NeuJeans: Fast Private CNN Inference by Fusing Convolutions and Bootstrapping in FHE

Written by Jaiyoung Park (Seoul National University)
Based on https://arxiv.org/pdf/2312.04356 (CCS 2024)

TL;DR: NeuJeans introduces a new “Coefficients-in-Slot” (CinS) encoding for CKKS. It rethinks how convolutions are laid out and fuses them with bootstrapping, cutting latency on big models like ResNet running over ImageNet.

CKKS relies on the Ring Learning With Errors (RLWE) problem to encrypt messages into a single ciphertext. This ring structure is key to CKKS’s efficiency, as a single homomorphic operation can act on all encrypted values in parallel.

However, the same structure complicates FHE circuit design. Linear algebra in the RLWE format often forces interactions within a ciphertext, which can dominate runtime by requiring many costly rotations¹. Consequently, an FHE program’s profile can differ significantly from its plaintext counterpart. In deep circuits such as neural networks, bootstrapping further amplifies this challenge.

Encodings in CKKS

In CKKS, the data arrangement within a ciphertext’s underlying polynomial is called its encoding. Different encodings are optimized for different types of computations. Choosing the correct ones and switching between them during an algorithm is crucial for overall performance. The two primary encodings are slot encoding and coefficient encoding. Since CKKS bootstrapping naturally involves transforms between these states, a well-designed application can perform computations in whichever encoding is most efficient at the moment.
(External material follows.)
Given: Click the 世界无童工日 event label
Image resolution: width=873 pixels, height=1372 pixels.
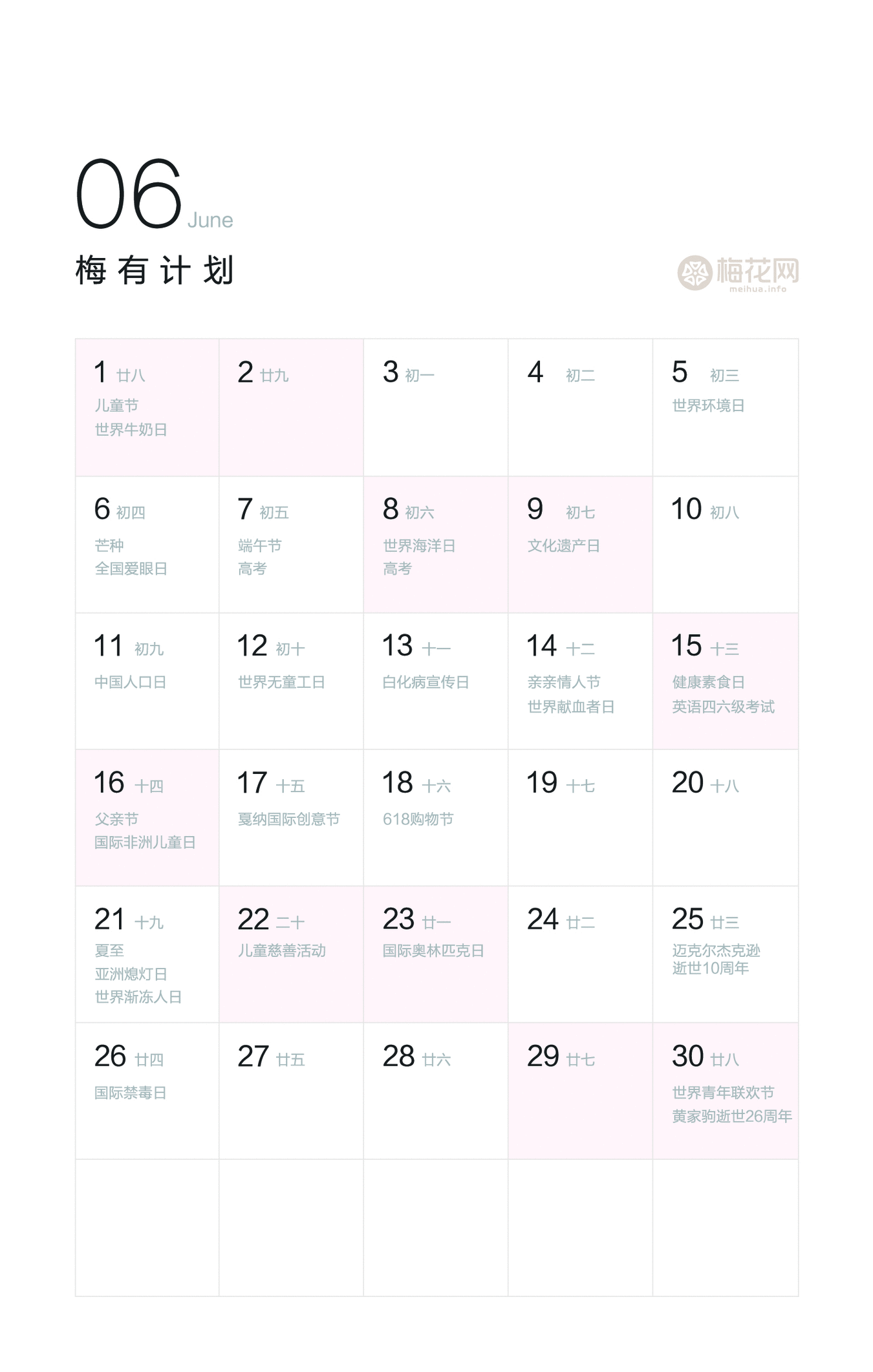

In slot encoding, a ciphertext holds a vector of complex numbers in distinct “slots”, and all arithmetic operations are performed element-wise. This structure is ideal for operations that can be parallelized easily, such as applying activation functions to every element in a vector or multiplying a diagonalized matrix with a vector. However, data aggregation across slots relies on rotations, which are computationally expensive.

Conversely, in coefficient encoding, message values are placed directly into the coefficients of the ciphertext polynomial. A multiplication in this layout computes a negacyclic convolution. Formally, for vectors $\mathbf{x}, \mathbf{y} \in \mathbb{R}^\ell$, their product is

\[(\mathbf{x} \circledast_\ell \mathbf{y})_k = \sum_{i=0}^{k} x_iy_{k-i}-\sum_{i=k+1}^{\ell-1} x_iy_{\ell+k-i}, \quad 0 \le k < \ell.\]

This is equivalent to a cyclic convolution with a “wrap-around and sign flip”, reflecting the polynomial modulus $X^\ell + 1$. Such convolutions align well with the operations fundamental to neural networks and signal processing. However, the RLWE ring degree $\ell$ (commonly $2^{14}$ or $2^{15}$ for 128-bit security) is much larger than the typical dimensions of images (e.g., $32 \times 32$ or $16 \times 16$). As a result, a single ciphertext implicitly encodes tens or even hundreds of images. This mismatch complicates efficient implementation, since it forces convolutions to occur across all channels simultaneously.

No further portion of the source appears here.